Na verdade, tratava-se de um pensador, original e raro, que mergulhava nos abismos do coração e da mente, configurando uma tarefa, cuja exata dimensão não tinha sido todavia bem entendida. Com dezenas de livros escritos, era também um “fazedor”, no sentido de que suas ideias se apresentavam para ser cotejadas em distintos grupos de estudos, -verdadeiros laboratórios existenciais- que muitos jovens e não tão jovens experimentam com entusiasmo e assombro em diversos territórios e culturas.
A consciência, para Silo, era um fenômeno aberto, cujos meandros, incluindo os mais íntimos, reprimidos ou distantes do racional, podiam se despertar a quem soubesse encontrar a chave, com paciência e sereno esforço, para decodificar suas manifestações. A mente, portanto, era uma espécie de âmbito maior, o oceano infinito dentro do qual a consciência e o mundo desenvolviam sua ação cotidiana.
Desde esta perspectiva, seu original ensinamento liberador tem pontos de contato com o Budismo, ainda que não desdenha aportes dos Sufis, da Alquimia dos Alexandrinos e Neoalexandrinos ou da Philokalia dos monges do Monte Athos.

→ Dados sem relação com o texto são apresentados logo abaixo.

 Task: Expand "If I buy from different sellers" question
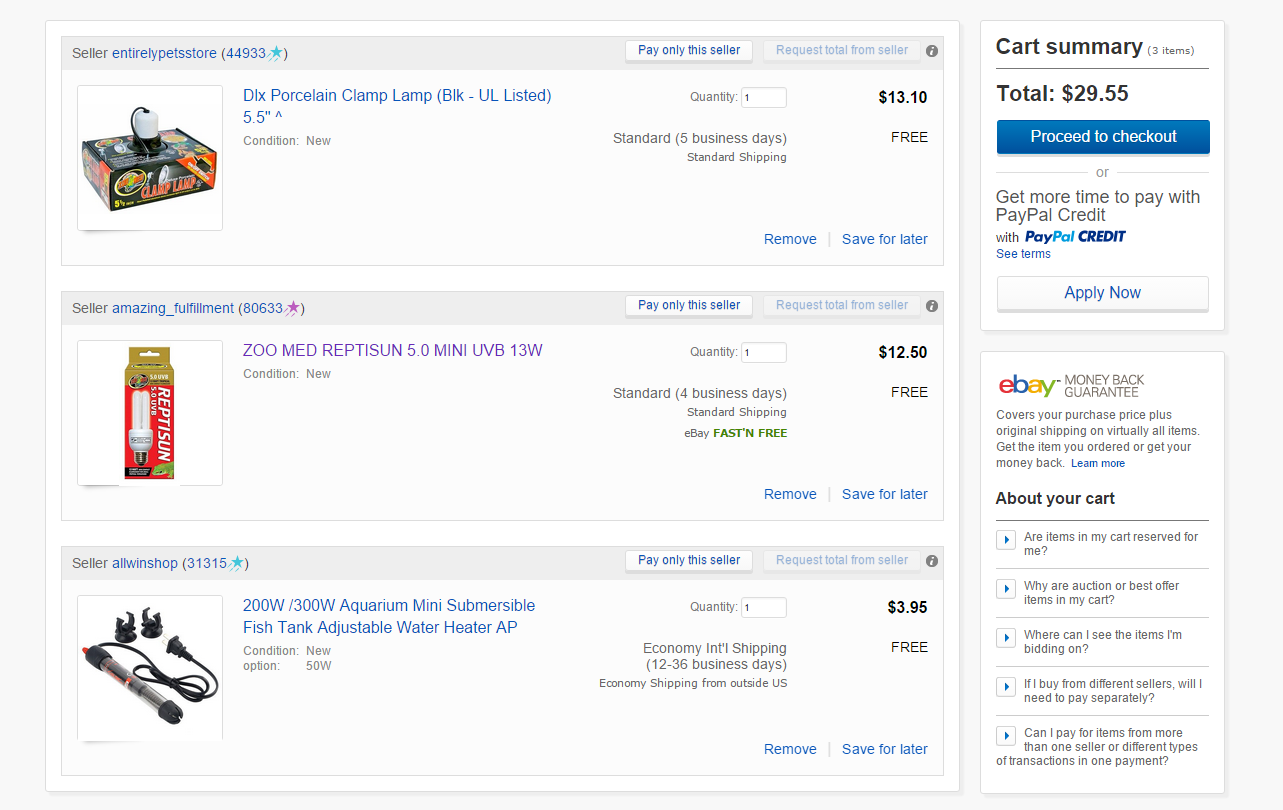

Inquieto escrutador da espiritualidad das culturas precolombianas, em distintas oportunidades se referiu ao mito mesoamericano de Quetzalcoatl, o homem-serpente convertido em deus, como também ao grande Pachakuti, o renovador do estado Inca, que humanizou o coletivo social desse império, segundo se explica no texto *“O humanismo nas distintas culturas”* do intelectual russo Semenov. Por outra parte, o Aconcágua como majestoso e simbólico protetor andino -e da mãe natureza- da localidade de Punta de Vacas, onde Silo começou sua missão, é uma constante referência em sua obra.

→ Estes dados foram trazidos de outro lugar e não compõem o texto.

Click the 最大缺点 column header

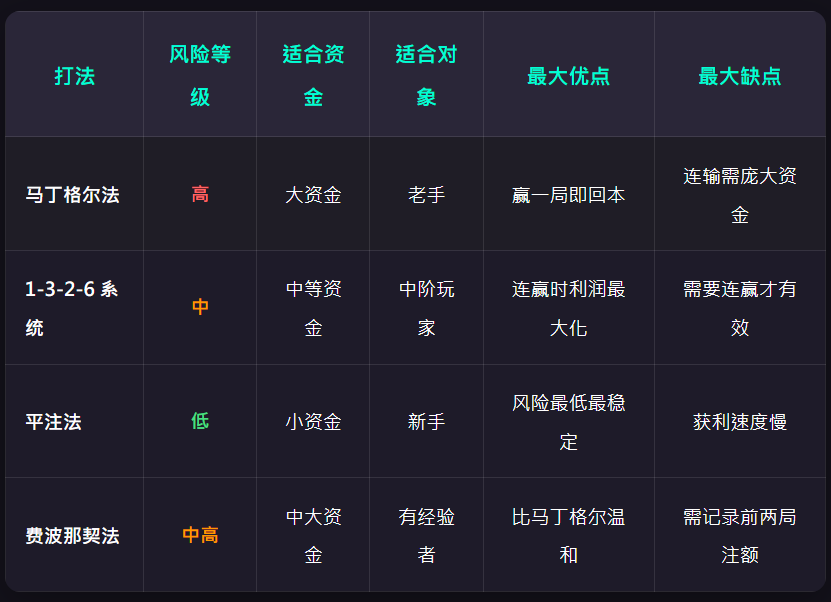740,76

Herdeiro de Gandhi e Martin Luther King, foi o criador, sucessivamente, do Movimento Humanista e de organismos como o Partido Humanista, a Comunidade para o Desenvolvimento Humano, Convergência das Culturas e outras associações. A Mensagem de Silo, é a síntese de sua doutrina dirigida para um fim: Humanizar a Terra, quer dizer, descobrir o sentido do homem no mundo.
Otimista profundo e de uma curiosidade notável, nos últimos tempos e como um verdadeiro Prometeo, colocou em prática o que ele chamou *“Ofício do Fogo”*: interessado em estudar o salto de consciência que iluminou aos homínideos e os convirteu em sapiens sapiens, idealizou distintos experimentos para produzir e controlar o fogo a partir de âmbitos primitivos, em elementares condições de origem, e desta maneira observar e entender o esforço, o funcionamento da psique colocada em tal tarefa faz 40 ou 50 mil anos atrás.
Muito pouco antes da morte física de Silo, minha filha María Guillermina, um ser sensível e receptivo me conta, comovida, que teve uma intuição notável. Sonhou que este, em uma reunião de amigos, magro, debilitado e abatido caiu no chão; todos correram para auxiliá-lo, porém Silo os conteve com uma mão enquanto lhes dizia: *“–não, a mim não, cuidem da obra, cuidem da obra…!”*
Extraordinária premonição que me fez recordar a parte final de Zarathustra de Nietzsche, quando este, sentado em uma pedra, inquieto e meditabundo se perguntava *“–qual é o último pecado do homem Superior?”* Então e de imediato, diz o poema, lhe iluminou o semblante e disse: *“- A Autocompaixão..! Acaso aspiro eu o lamento de minha autocompaixão? Não ! – respondeu com firmeza: Eu aspiro a minha Obra !!!”*.
Sua prédica pela Paz começou quando tinha 31 anos, em 4 de Maio de 1969, em Punta de Vacas, aos pés do Aconcágua, com uma arenga connhecida como a Cura do Sufrimiento.
Em 1993, recebeu o doutorado Honoris Causa da Academia de Ciências da Rússia; pouco tempo antes, havia sido designado *“Mestre”* pela Sanga Budista de Sri Lanka, no sul da Índia.
A última vez que se apresentou em público foi em 11 de Novembro do ano passado, na Alemanha, onde dissertou diante a Cúpula dos Prêmios Nobel da Paz, quando a Marcha Mundial pela Paz e a Não Violência, da associação *“Mundo Sem Guerras”* (também nacida a partir de sua inspiração) chegou a Berlim depois de percorrer distintos continentes.
Cabe mencionar que essa marcha, épica, começou na Nova Zelândia, percorreu cinco continentes e culminou em Punta de Vacas, aos pés do Aconcágua, em plena cordilheira dos Andes, onde Silo a recebeu de braços abertos, ali onde construiu um dos tantos Parques de Estudo e Reflexão que se encontram espalhados pelo mundo.